John Sylvester Sullivan (December 18, 1875 – April 11, 1949) was an American politician who was a member of the Massachusetts Senate from 1933 to 1936 and mayor of Worcester, Massachusetts from 1936 to 1937.

==Early life==
Sullivan was born in Thompsonville, Connecticut on December 18, 1875 to John P. and Jane Е. (Grandfield) Sullivan. He attended grammar school in Thompsonville and worked as a paperboy and in a woolen mill. He moved to Worcester in 1895 and completed his education at the Worcester Evening High School.

==Business career==
Sullivan entered the wholesale produce business with a brother and later established a fish business. He ran both of these until 1934. He also ran a news agency and served as a sales representative for Gately & Co. He spent his later years in the real estate and insurance business.

==Politics==
Sullivan was elected to the Worcester board of aldermen in 1924. He served on the board for 7 years. He ran for mayor in 1931, but lost in the Democratic primary to John C. Mahoney. From 1933 to 1936, he represented the First Worcester district in the Massachusetts Senate.

Following the death of mayor Walter J. Cookson in 1936, Sullivan ran in the special election to fill the remainder of his term. Sullivan beat Mahoney to win the Democratic nomination and defeated Republican state representative Axel U. Sternlof 35,637 votes to 34,386.

Sullivan ran for a full term in 1937 and faced William A. Bennett. Sullivan was declared the winner by 25 votes, but Bennett asked for a recount, with both sides alleging ballot tampering. The recount found that Bennett had won by 96 votes. The Democrats challenged the results in the Massachusetts Supreme Judicial Court, which appointed Richard J. Lane to investigate the protested ballots. Sullivan obtained an injunction to remain in office until the election was decided. In March 1938, Lane issued a report that confirmed Bennett's victory by 80 or 92 votes, depending on the outcome of Sullivan's legal case over 12 disputed ballots. Justice Stanley Elroy Qua lifted the injunction on March 18, 1938 and the board of aldermen certified Bennett's victory. He was sworn in that day, but Sullivan refused to leave office, contending that he was the rightful mayor until his case was heard by the full bench of the Massachusetts Supreme Judicial Court. He agreed to turn over the office to Bennett the following day, but maintained that he had won the election. Sullivan's case was dismissed by the Supreme Judicial Court in August.
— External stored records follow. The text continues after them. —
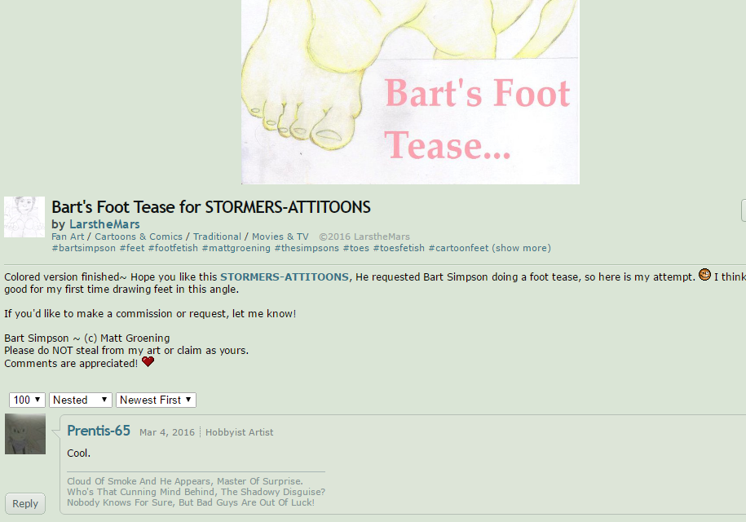The height and width of the screenshot is (522, 746).
Task: Click the #cartoonfeet tag
Action: point(459,248)
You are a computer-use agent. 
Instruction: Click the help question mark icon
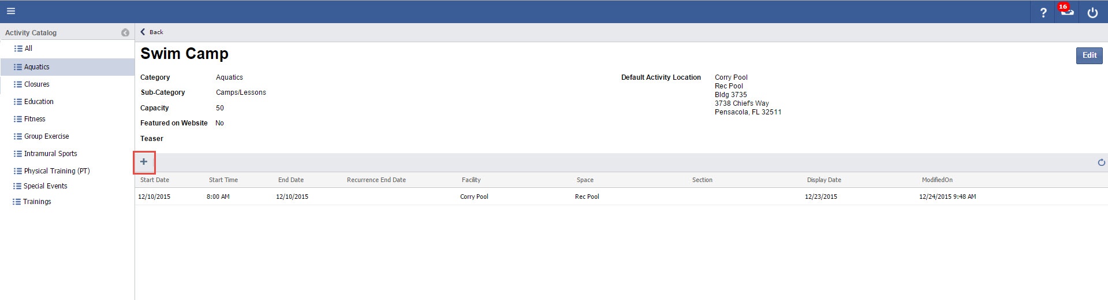click(x=1043, y=12)
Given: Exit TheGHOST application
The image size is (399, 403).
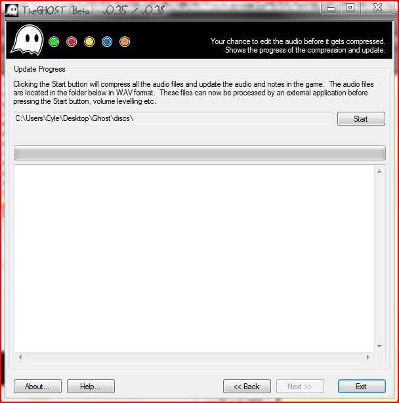Looking at the screenshot, I should click(362, 387).
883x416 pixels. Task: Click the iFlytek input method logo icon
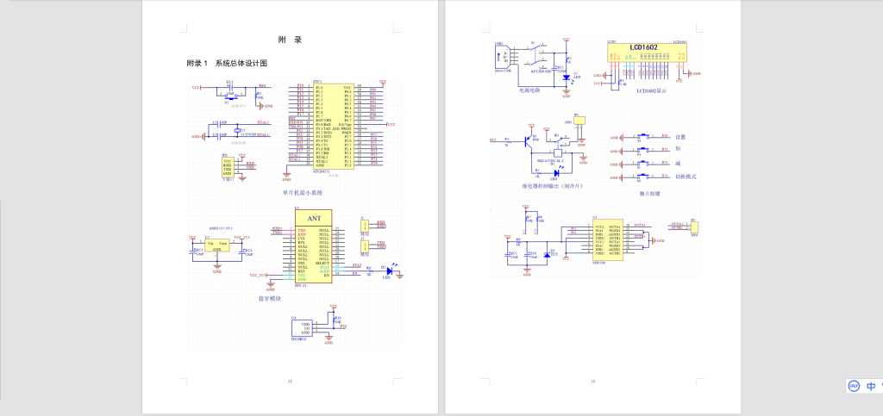852,387
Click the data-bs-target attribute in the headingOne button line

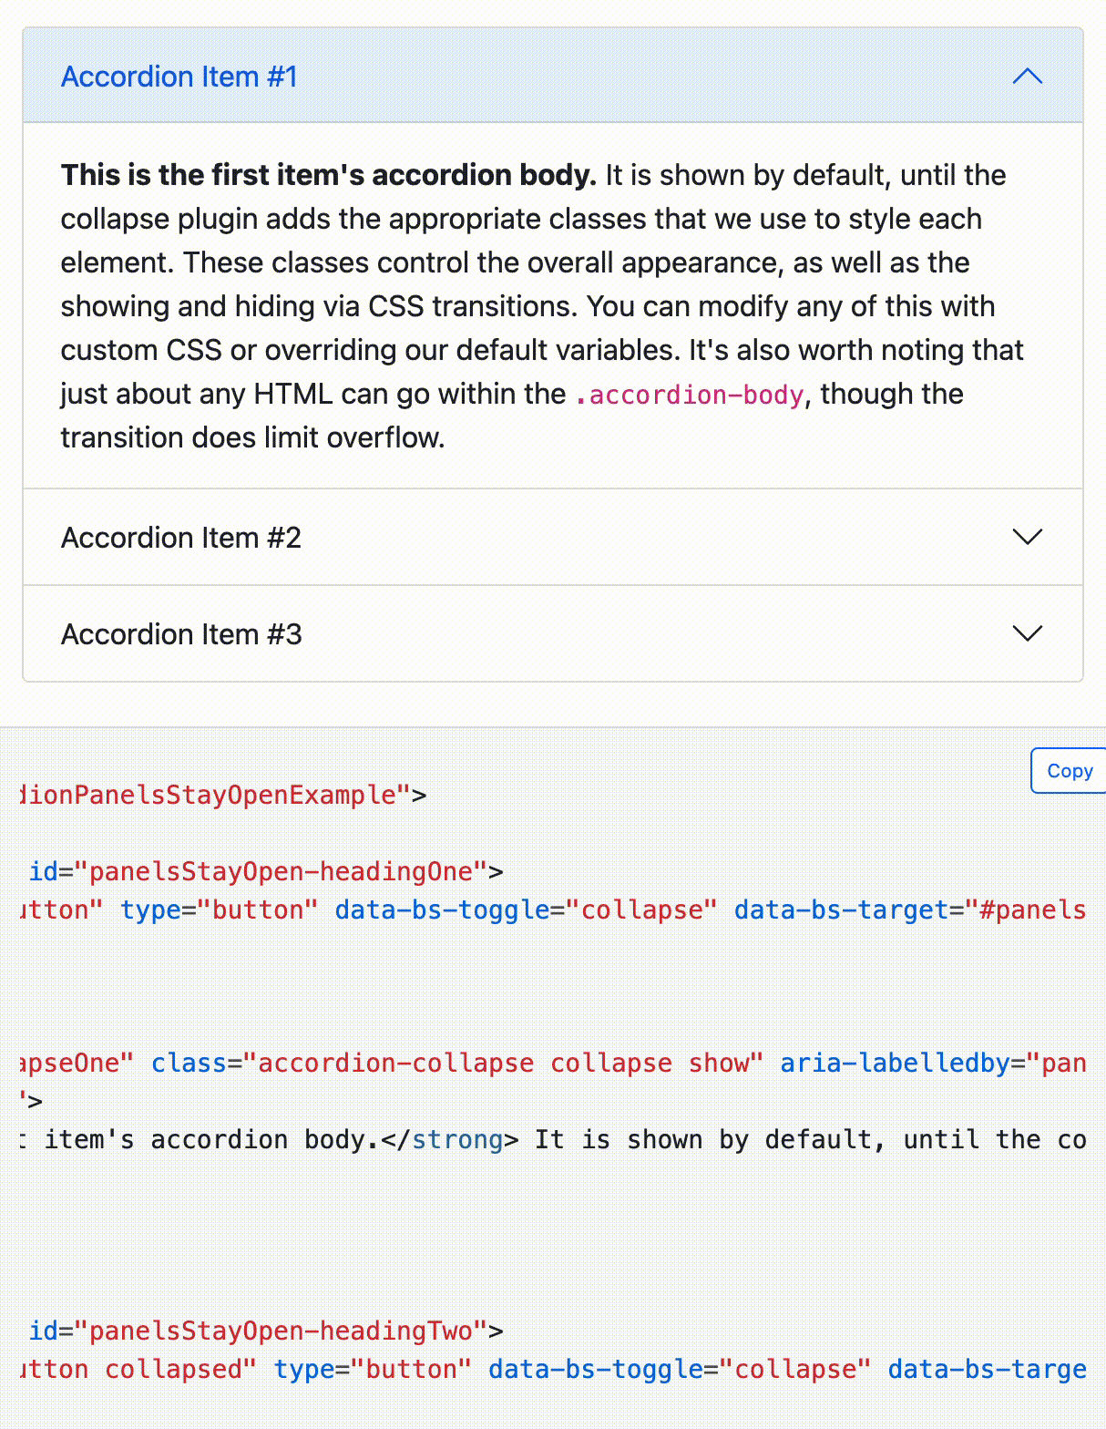point(841,910)
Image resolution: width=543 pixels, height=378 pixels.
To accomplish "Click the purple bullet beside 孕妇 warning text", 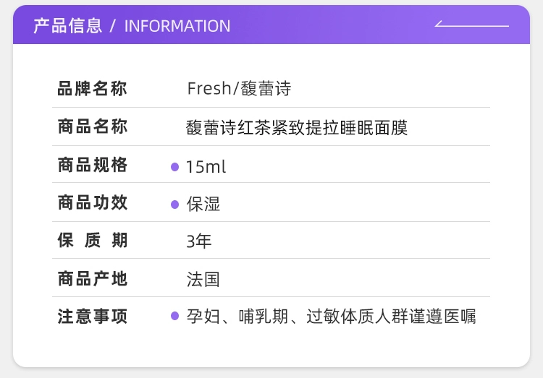I will tap(174, 316).
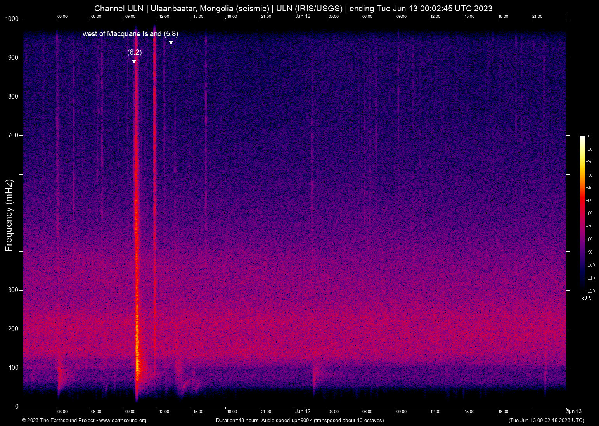
Task: Click the 15:00 time label on top axis
Action: pyautogui.click(x=198, y=16)
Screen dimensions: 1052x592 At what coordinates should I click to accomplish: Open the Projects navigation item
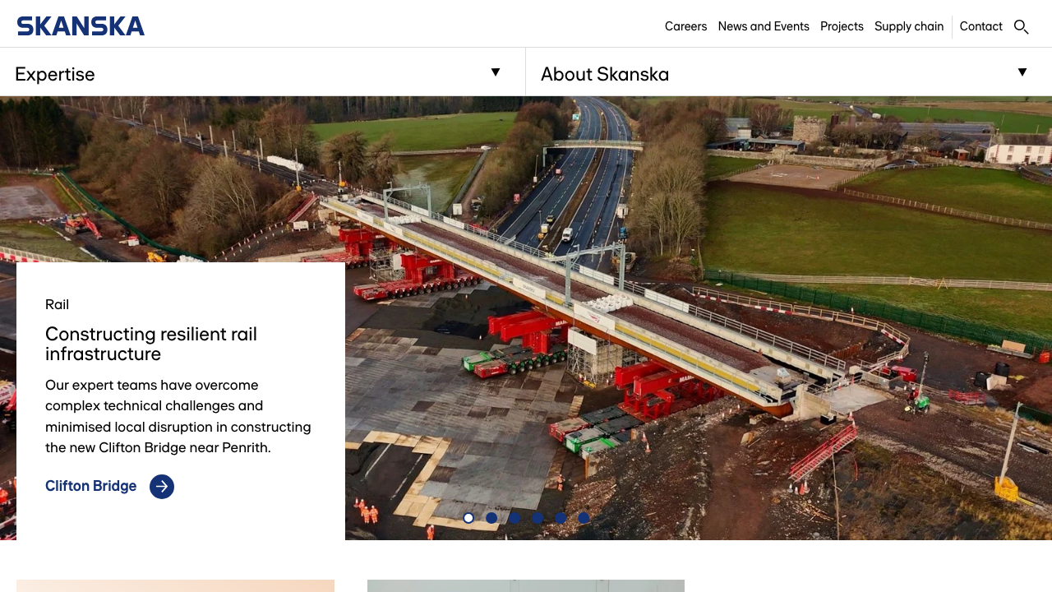[x=842, y=26]
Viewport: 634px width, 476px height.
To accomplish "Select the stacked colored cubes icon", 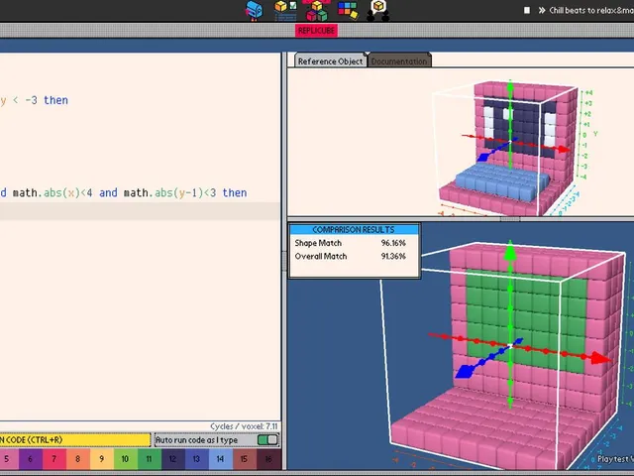I will point(317,10).
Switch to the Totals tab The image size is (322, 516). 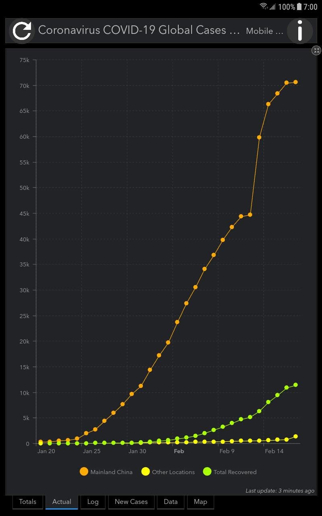(28, 502)
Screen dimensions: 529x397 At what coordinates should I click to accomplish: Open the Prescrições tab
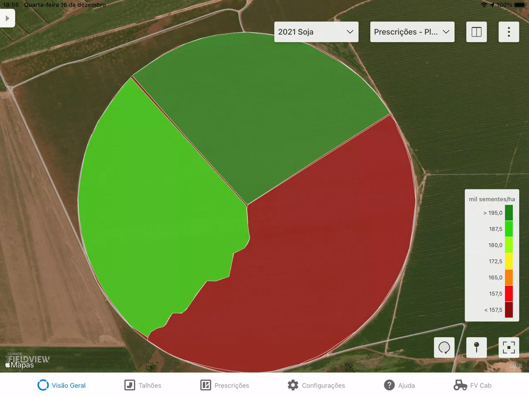coord(225,385)
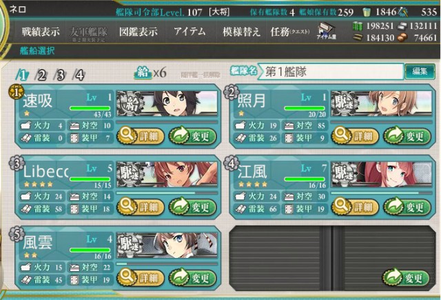
Task: Click 江風 ship portrait thumbnail
Action: pyautogui.click(x=381, y=174)
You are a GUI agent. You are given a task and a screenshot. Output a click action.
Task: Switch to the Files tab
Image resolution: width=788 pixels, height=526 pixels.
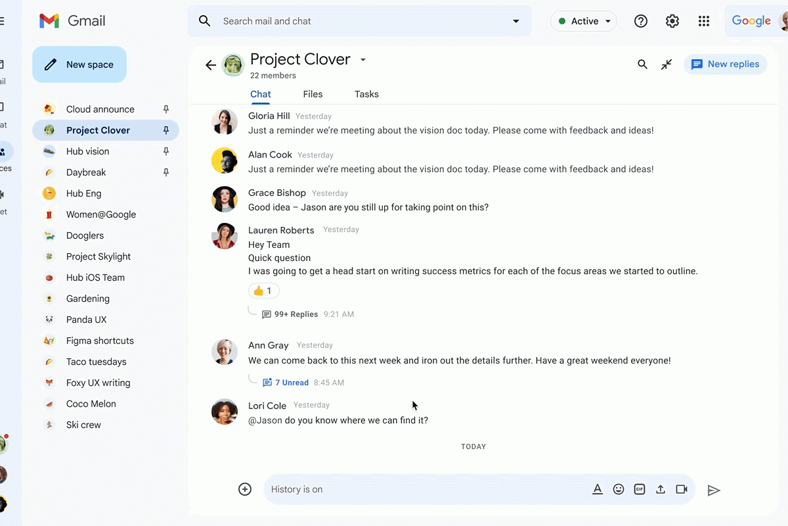[313, 94]
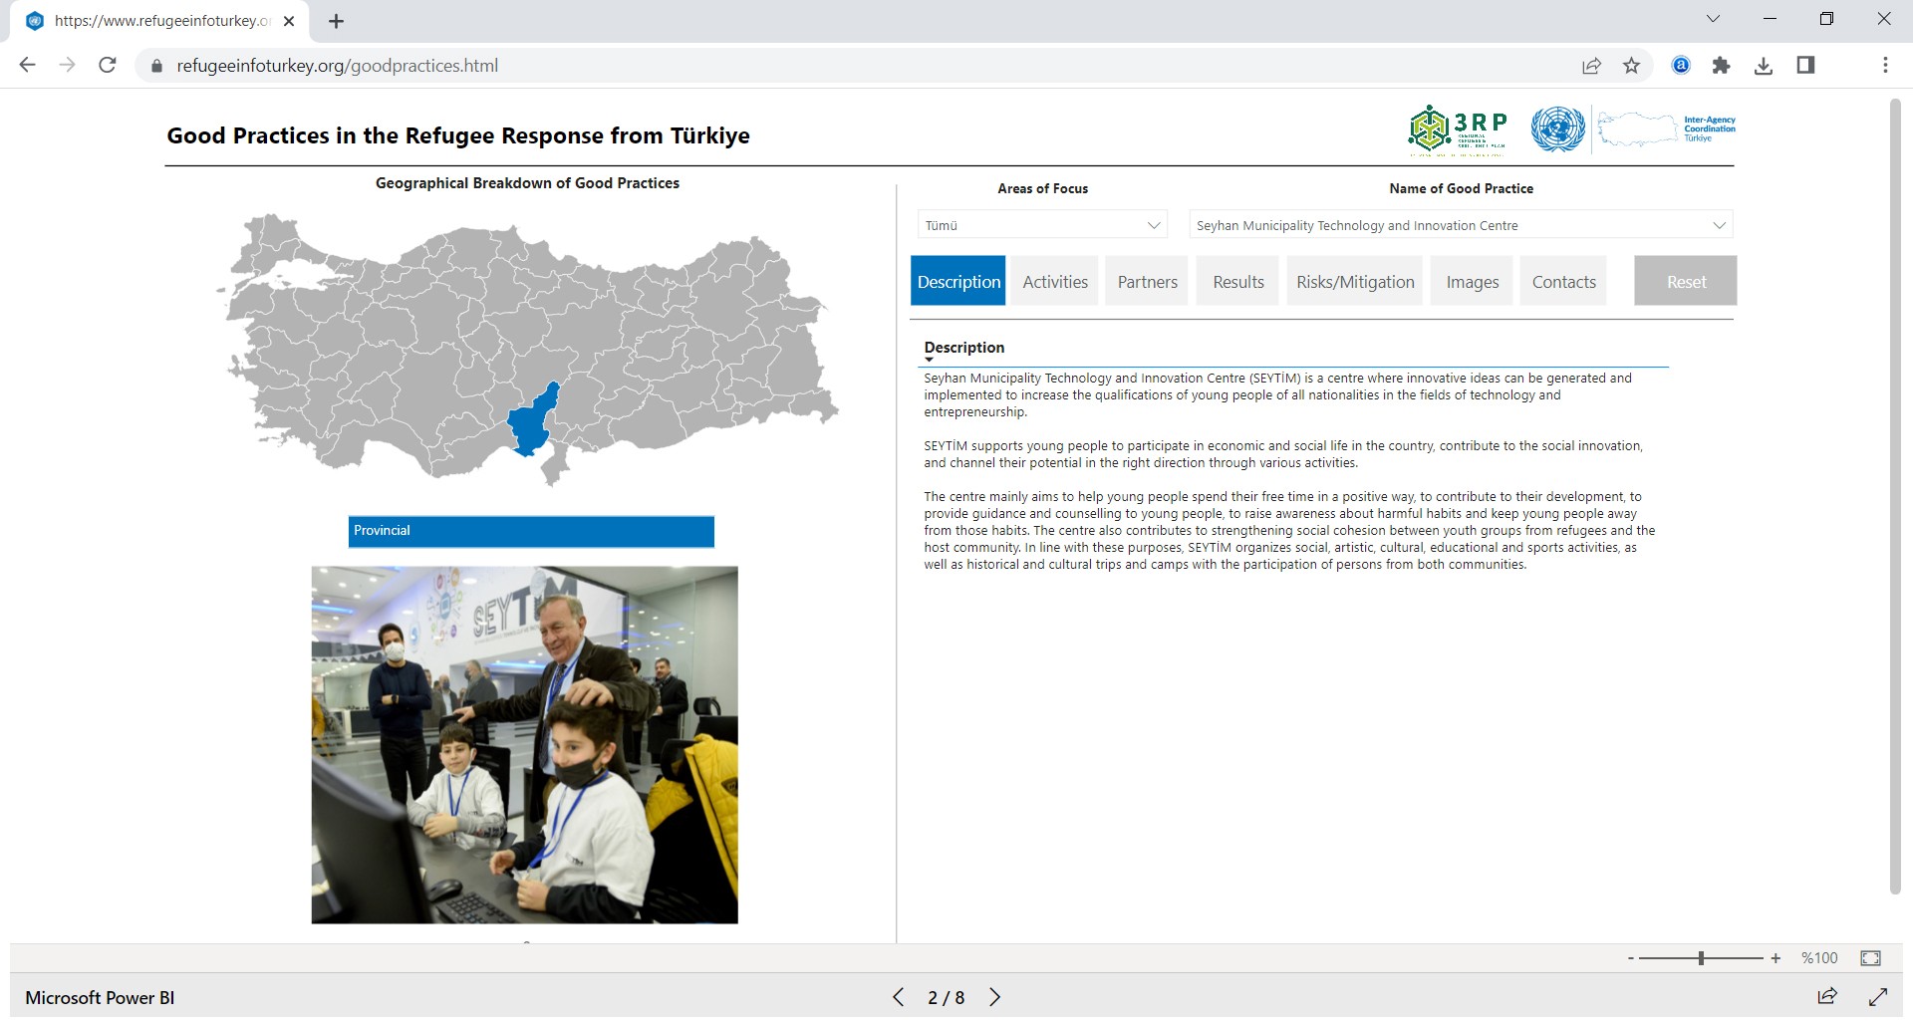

Sullivan ran for mayor again in 1939. He narrowly beat George A. Wells and John M. Shea in the Democratic primary and was handedly beat by Bennett 37,747 votes to 30,887.

Sullivan was the Democratic nominee for the United States House of Representatives seat in Massachusetts's 4th congressional district in the 1942 election. He lost to Republican incumbent Pehr G. Holmes 57% to 43%. In 1944, he sought the Democratic nomination for Lieutenant Governor of Massachusetts but finished runner up to John B. Carr in a four-way primary. Although Carr was the least known of the candidates, he had a similar name to his party's 1942 lieutenant gubernatorial nominee, John C. Carr.

==Death==
Sullivan died on April 11, 1949 at Worcester City Hospital.